Le paradoxe de Solow s’appuie sur l’observation que malgré l’adoption massive des technologies de l’information et de la communication (TIC) depuis les années 1970, les taux de croissance de la productivité ne montrent pas l’amélioration attendue.

Pas d’essor de la productivité
Plusieurs explications ont été avancées pour expliquer ce phénomène. Parmi elles, on trouve le temps nécessaire pour que les entreprises réorganisent leurs processus autour des nouvelles technologies, ainsi que l’idée que les investissements en TIC peuvent d’abord entraîner des coûts avant de générer des bénéfices substantiels. En d’autres termes, une transformation profonde des organisations doit s’opérer pour être efficiente dans l’utilisation de ces technologies.
L’IA, avec ses applications en apprentissage automatique, analyse prédictive et automatisation, semble être une nouvelle phase de cette révolution technologique. Cependant, pourquoi ne voyons-nous pas encore une augmentation spectaculaire de la productivité malgré l’enthousiasme suscité par l’IA ? Plusieurs facteurs peuvent expliquer cette situation : l’adoption de l’IA nécessite des investissements considérables en termes de temps, d’argent et de formation. Les entreprises doivent acquérir des technologies coûteuses, réorganiser leurs processus internes et former leur personnel . La courbe d’apprentissage est significative. L’IA requiert de grandes quantités de données pour être efficace. La collecte, le nettoyage et l’analyse de ces données sont longs et complexes. Les entreprises doivent expérimenter et affiner leurs modèles avant d’obtenir des résultats tangibles.
L’un des principaux obstacles à l’adoption de l’IA est la nécessité de former adéquatement la main-d’oeuvre. Les compétences requises pour développer, mettre en oeuvre et maintenir des systèmes d’IA sont spécialisées et en constante évolution. Il est crucial que les entreprises investissent dans la formation continue de leurs employés pour qu’ils puissent s’adapter aux nouvelles technologies. Sans une force de travail qualifiée, même les technologies les plus avancées ne pourront pas être pleinement exploitées. L’hybridation des compétences, souvent indispensable de nos jours, est de plus en plus sollicitée par les entreprises. Elle est une des clés pour réussir la complémentarité avec l’IA. Elle permet d’offrir aux salariés et à l’entreprise un cadre d’analyse plus holistique, ce qui favorise l’innovation et la créativité.

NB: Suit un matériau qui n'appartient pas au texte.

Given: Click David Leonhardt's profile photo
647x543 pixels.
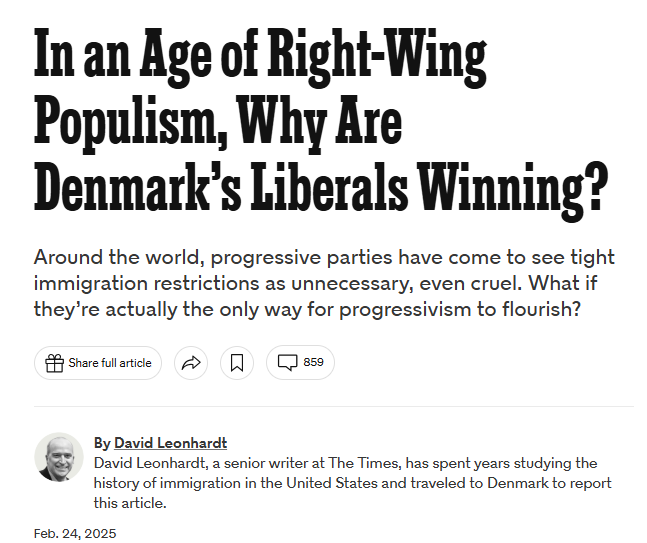Looking at the screenshot, I should (59, 457).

Adopter une vision holistique
Pour surmonter le paradoxe de Solow dans le contexte de l’IA, il est crucial de revoir et d’adapter nos méthodes de mesure de la productivité . Les gains apportés par l’IA pourraient se manifester sous forme d’innovations qualitatives qui ne se traduisent pas immédiatement en termes de production ou de ventes accrues. Par exemple, une meilleure personnalisation des services clients ou des diagnostics médicaux plus précis grâce à l’IA sont des avancées dont les effets positifs pourraient ne se faire sentir qu’à long terme.
De plus, l’IA pourrait créer de nouvelles opportunités économiques et des modèles d’affaires innovants qui échappent aux mesures traditionnelles. Par exemple, les plateformes d’économie de partage comme Uber ou Airbnb, qui reposent en grande partie sur des algorithmes d’IA pour optimiser l’offre et la demande , ont redéfini la façon dont nous comprenons la productivité et l’efficacité économique.
Le paradoxe de Solow reste un cadre pertinent pour analyser l’impact des nouvelles technologies, y compris l’IA, sur la productivité. Toutefois, pour vraiment comprendre et mesurer l’impact de l’IA, il est essentiel d’adapter nos indicateurs économiques et d’adopter une vision plus holistique de la productivité. En reconnaissant les défis d’adoption, les délais d’implémentation, l’enjeu crucial de la formation hybride et les gains qualitatifs apportés par l’IA, nous pourrions être mieux préparés à capturer les véritables avantages de cette révolution technologique . Seul le temps dira si l’IA parviendra à briser le paradoxe de Solow ou si nous devrons continuer à réévaluer nos attentes et nos méthodes de mesure de la productivité dans une ère de changement technologique rapide et permanent.

Anthony Hié est Chief Innovation & Digital Officer chez Excelia.